I also could not help but have KP’s words ringing in my mind from our teacher training where he spoke of alters as places of burning, a place where we are undone.  He challenged us to accompany our children in a way that opens our hearts to vulnerability and risk, to be in an authentic place of journey with one another as we engage in the spiritual practice of teaching and learning together.

As I sat by the door breathing and witnessing I found myself tearing up as the Storyteller introduced each path.  One traveler picked the forrest path to face fear, the next picked the desert path to encounter austerity.  One picked the rocky path to test endurance and worthiness, one picked the river path so they would be refreshed for the journey and the last picked a path through cities, so they could have community along the way.  All the paths brought the respective travelers to the destination.  How many times have I picked the path of my journey from obligation and fear?  And still there is something to learn.  What path do I choose now?

And what are these paths?  Maybe they too are alters.  Maybe each path to each traveler is so important that they must give themselves over to it so that the path itself becomes the encounter with the sacred, that the traveler surrenders to it in a way that irrevocably changes/alters the person walking it.  What path do you choose to give yourself to?  This is serious business, this journey.

And then there are the children, our children.  Before our story, we brought the children into the sanctuary to witness the Celebration of New Lives that we had just talked about the week before.  And there was another dedication.  These parents are promising to bring their children to us, to Unity, to our community.  A community which seeks to make the beloved community real.  And we promised to love these babies as they grow.  We have given ourselves over to that path and their parents have given them to us.  And this happens at least each week as we give our children to this community to learn together, to discover our truth and our path, and to walk it with as much engagement and awareness as we can.  Who knows what happens next?

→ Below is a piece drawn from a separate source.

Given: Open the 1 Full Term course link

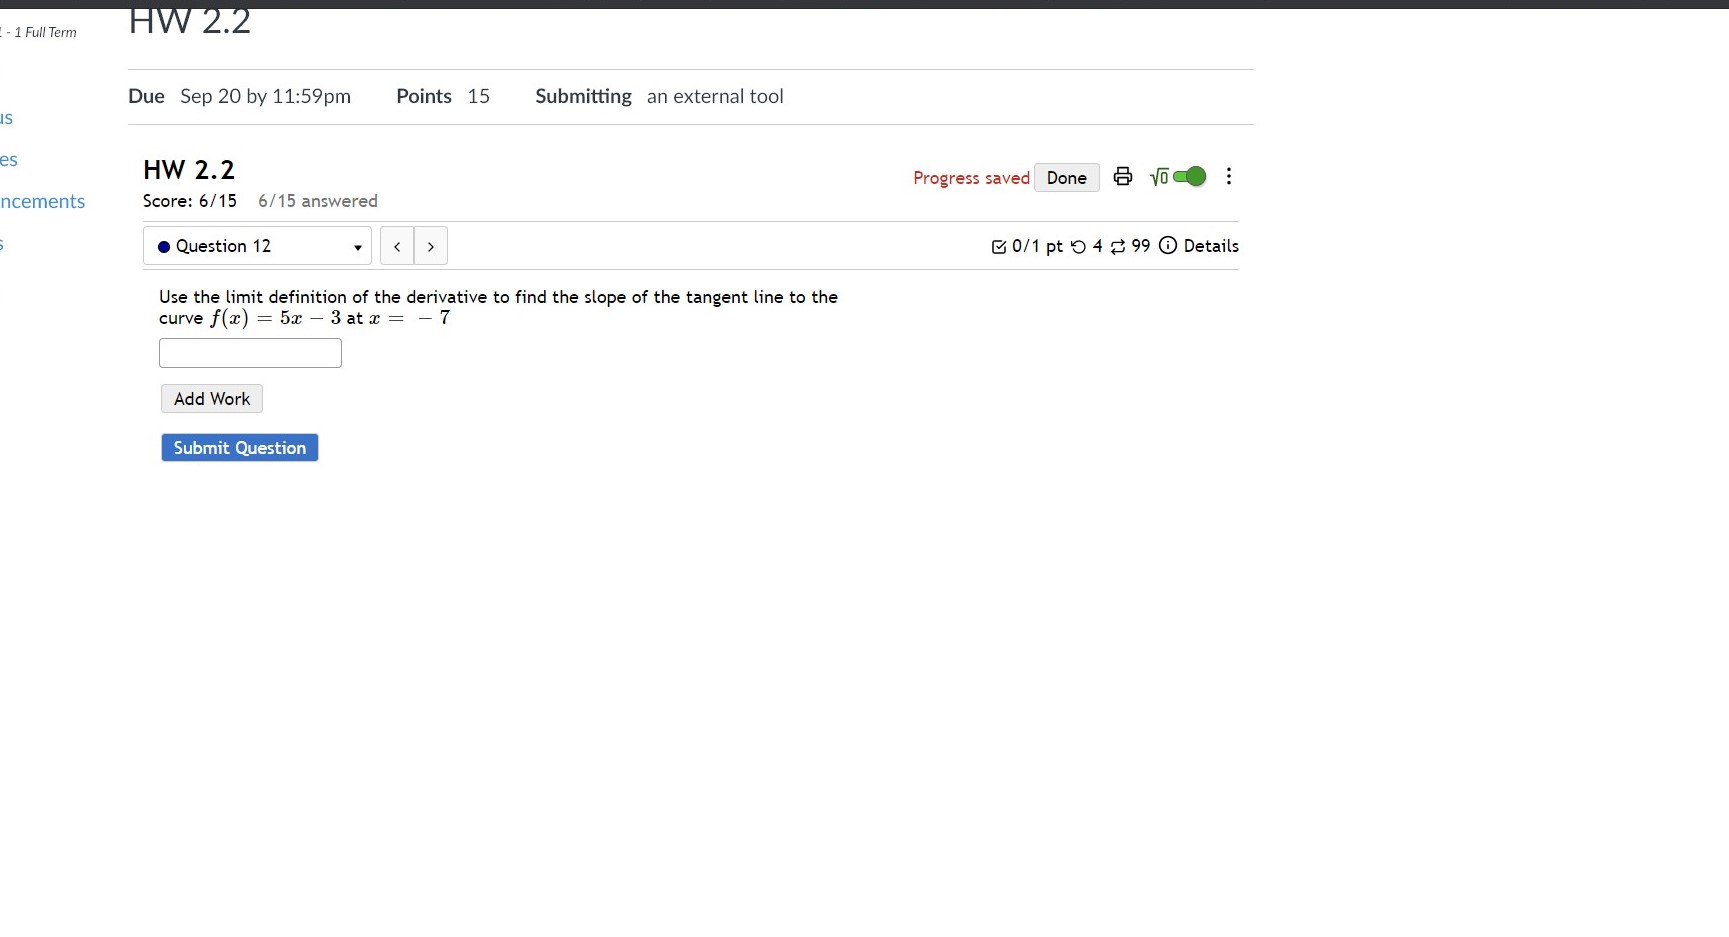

Our youth just won an award for their dedication to Black Lives Matter.  For our youth, participating in this movement for justice is the path that they have chosen.  Whether chosen from a deep yes, or from a place of inner obligation it has brought them into a beautiful and dangerous journey of love.  It has brought them to the 4th precinct.  It has brought them hand in hand into community.  We love these children, our children.  We offer them over and over to this path with fear and trembling and pride.  Their path is the depth of love and the flame in the chalice of our hearts that we cannot resist, that we must give ourselves over to.

When asked at teacher training to name a value we hold and an example of being undone by it, I answered that I deeply believe that all children should be loved and feel a sense of belonging.  I am undone by this all the time and I come to our Spirit Play classroom partly to know and fiercely love our children.  My work is to see them, to notice them, to let them know that their presence is a joy and a delight; and to let them know I missed them when they have been gone.  This is a path I give myself to.  As I teared up in class, one of our children put his hand on my hand.  He put his hand on my shoulder.  On an alter so important, in work so sacred, it is a relief to know we’re not alone.  We are on this beautiful and dangerous path all together hand in hand.